* **TO DO**
From the line with "The image size is (1387, 690)." through the line with "has height=661, width=1373.", repeat the entries verbatim, both end lines included, and add nothing.
====== PROVIDED ENTRIES
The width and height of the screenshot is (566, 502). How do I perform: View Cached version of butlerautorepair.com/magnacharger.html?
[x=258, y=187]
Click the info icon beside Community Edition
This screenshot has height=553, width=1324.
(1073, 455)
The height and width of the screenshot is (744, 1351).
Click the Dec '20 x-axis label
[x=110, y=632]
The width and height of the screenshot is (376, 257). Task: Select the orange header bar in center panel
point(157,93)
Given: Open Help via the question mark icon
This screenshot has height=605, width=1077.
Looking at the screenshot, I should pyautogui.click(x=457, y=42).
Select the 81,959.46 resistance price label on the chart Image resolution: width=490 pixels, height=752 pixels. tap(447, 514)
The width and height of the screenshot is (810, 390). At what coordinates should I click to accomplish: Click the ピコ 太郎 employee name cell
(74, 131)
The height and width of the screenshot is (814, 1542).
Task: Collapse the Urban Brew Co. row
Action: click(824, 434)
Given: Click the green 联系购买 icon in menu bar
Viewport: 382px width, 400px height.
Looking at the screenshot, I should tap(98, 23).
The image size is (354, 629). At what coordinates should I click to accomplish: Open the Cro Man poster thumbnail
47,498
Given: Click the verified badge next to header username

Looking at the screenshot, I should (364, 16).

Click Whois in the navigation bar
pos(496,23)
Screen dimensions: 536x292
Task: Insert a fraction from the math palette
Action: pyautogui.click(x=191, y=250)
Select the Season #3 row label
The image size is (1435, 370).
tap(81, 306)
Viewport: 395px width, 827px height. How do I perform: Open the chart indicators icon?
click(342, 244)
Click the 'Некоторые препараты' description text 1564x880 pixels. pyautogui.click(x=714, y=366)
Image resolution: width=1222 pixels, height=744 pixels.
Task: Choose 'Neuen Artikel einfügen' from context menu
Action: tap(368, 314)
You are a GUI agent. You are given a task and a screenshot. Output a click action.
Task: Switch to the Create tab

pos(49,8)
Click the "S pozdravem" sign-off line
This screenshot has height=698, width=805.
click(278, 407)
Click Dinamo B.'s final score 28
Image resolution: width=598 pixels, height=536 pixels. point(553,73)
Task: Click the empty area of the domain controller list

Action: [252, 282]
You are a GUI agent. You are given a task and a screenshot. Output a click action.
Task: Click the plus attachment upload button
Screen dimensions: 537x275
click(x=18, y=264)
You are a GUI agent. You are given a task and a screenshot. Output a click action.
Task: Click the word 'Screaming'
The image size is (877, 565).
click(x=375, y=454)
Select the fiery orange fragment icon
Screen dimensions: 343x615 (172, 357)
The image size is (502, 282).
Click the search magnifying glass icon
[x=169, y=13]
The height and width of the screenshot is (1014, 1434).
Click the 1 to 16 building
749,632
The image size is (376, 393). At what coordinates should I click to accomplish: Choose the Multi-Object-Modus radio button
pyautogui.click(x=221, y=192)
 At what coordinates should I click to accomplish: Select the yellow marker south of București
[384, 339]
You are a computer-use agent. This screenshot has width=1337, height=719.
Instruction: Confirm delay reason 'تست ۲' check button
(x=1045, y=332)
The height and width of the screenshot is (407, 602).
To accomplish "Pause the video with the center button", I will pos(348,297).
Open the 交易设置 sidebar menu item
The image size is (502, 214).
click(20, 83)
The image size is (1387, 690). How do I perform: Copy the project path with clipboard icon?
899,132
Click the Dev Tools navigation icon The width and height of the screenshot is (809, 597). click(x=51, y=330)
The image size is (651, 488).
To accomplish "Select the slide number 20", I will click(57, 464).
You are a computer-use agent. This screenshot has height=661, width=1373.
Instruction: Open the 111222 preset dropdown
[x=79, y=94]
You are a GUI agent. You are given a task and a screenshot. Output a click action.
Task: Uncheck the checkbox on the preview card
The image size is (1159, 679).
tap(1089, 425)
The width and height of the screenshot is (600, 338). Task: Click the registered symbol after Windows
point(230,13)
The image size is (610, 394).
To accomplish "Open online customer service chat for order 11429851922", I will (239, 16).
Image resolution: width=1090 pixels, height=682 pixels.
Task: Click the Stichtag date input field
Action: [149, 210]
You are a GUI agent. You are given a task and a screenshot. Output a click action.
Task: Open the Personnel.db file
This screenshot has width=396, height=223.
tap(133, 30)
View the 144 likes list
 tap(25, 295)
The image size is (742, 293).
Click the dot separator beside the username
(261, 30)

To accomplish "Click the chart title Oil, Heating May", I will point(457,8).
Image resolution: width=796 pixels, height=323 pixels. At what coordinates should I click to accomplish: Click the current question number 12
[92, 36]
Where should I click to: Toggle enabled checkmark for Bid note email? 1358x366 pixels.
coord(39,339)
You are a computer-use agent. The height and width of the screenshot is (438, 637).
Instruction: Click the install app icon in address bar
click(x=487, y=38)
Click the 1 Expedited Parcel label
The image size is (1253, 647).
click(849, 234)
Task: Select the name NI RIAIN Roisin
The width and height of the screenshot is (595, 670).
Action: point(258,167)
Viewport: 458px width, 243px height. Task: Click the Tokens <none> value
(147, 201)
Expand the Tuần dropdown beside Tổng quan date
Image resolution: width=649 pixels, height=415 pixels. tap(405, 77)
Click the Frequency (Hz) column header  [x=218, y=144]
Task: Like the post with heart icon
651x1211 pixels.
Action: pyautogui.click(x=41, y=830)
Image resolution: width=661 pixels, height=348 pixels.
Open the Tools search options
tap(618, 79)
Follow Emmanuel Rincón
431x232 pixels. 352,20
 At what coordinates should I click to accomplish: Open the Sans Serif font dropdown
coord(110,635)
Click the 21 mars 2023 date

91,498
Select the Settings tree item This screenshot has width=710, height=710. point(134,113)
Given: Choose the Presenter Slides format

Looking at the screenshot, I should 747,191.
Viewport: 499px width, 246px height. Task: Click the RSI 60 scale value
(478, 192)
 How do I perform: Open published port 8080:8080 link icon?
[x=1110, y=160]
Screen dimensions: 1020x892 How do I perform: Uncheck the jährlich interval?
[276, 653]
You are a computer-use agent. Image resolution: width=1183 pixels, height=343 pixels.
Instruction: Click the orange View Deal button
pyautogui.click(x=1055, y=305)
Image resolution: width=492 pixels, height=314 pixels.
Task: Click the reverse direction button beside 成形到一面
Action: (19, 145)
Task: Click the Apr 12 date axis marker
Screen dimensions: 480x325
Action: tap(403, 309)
============
* **RESPONSE**
The image size is (1387, 690). How do I perform: Copy the project path with clipboard icon?
899,132
Click the Dev Tools navigation icon The width and height of the screenshot is (809, 597). click(x=51, y=330)
The image size is (651, 488).
To accomplish "Select the slide number 20", I will click(57, 464).
You are a computer-use agent. This screenshot has height=661, width=1373.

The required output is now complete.